In December 1912, he made the local papers when he was shot in the leg while rabbit hunting. The December 6, 1912 Bovina column of the Andes Recorder reported the story:

Last Thursday Clarke Miller...was shot in the leg by a companion while hunting. Miller, in company with John Blair, Frank Myers and a Mr. Weeks went rabbit hunting. They found a hole and Mr. Rabbit was routed out by the use of a ferret, and three of the hunters fired. Weeks fired a minute later and from his position made a crossfire and fourteen shot from the charge struck Miller – 11 shot entered the leg just above the knee, one struck him in the arm and another struck him on the chin and taking a downward course lodged in the neck. Miller was taken home and altho still confined to the house is improving. He will always carry the shot in his leg.

Miller bought the Indian Motorcycle in 1914. On June 2, 1917, Clark enlisted in the army in Newburgh, NY. When he went off to war, he asked his father to take good care of his motorcycle. 

Miller arrived in France in November 1917 as part of the 16th Infantry Regiment. Miller was killed in action during the defense of Paris. The family received word at the end of May of Clark's death. A memorial service was held in Bovina. The Andes Recorder noted that "a large number from Delhi and other villages attended the memorial services...Forty of Sheldon Rifles from Delhi, and our firemen attended in a body." In July, Mrs. Miller received a check for $1,000 as payment on her son's insurance policy. 

Miller originally was buried in France. Three years later, his body was disinterred and shipped back to the United States. He was buried in the Bovina Cemetery at the end of March 1921.

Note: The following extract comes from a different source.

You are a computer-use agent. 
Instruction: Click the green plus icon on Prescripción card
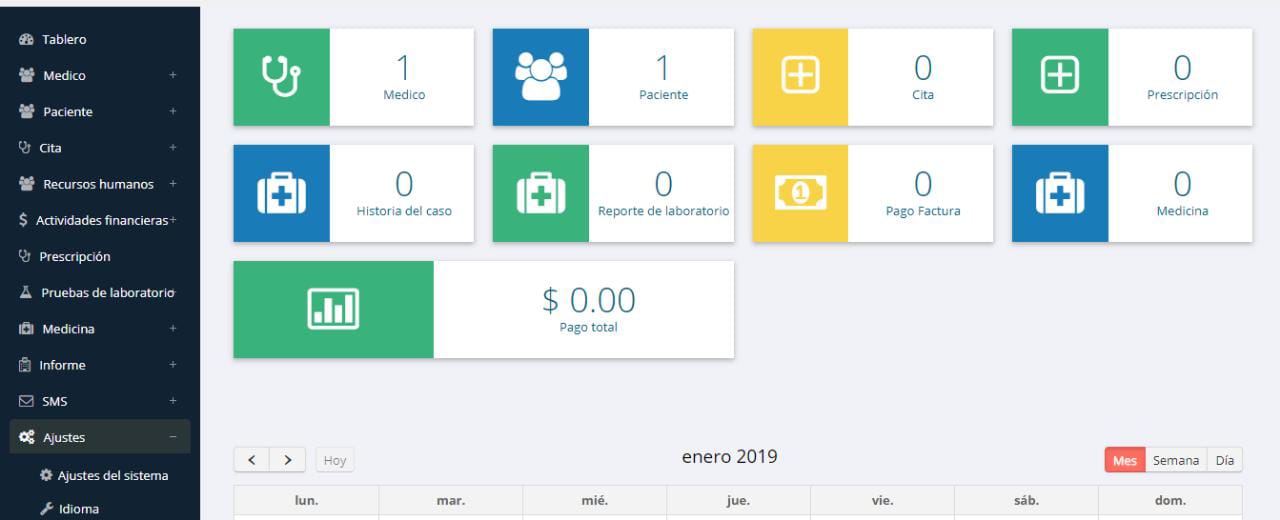pyautogui.click(x=1060, y=77)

Clark's grave in France. Thanks to Ken Wilson for supplying this postcard.

The August 4, 1918 New York Tribune had a page remembering a number of New York soldiers who had been killed in the War. Clark Miller's picture was included (second row far right) as well as that of Quentin Roosevelt, the son of former President Theodore Roosevelt. 

Clark Lay in 1976 with his Uncle Clark Miller's Indian Motorcycle.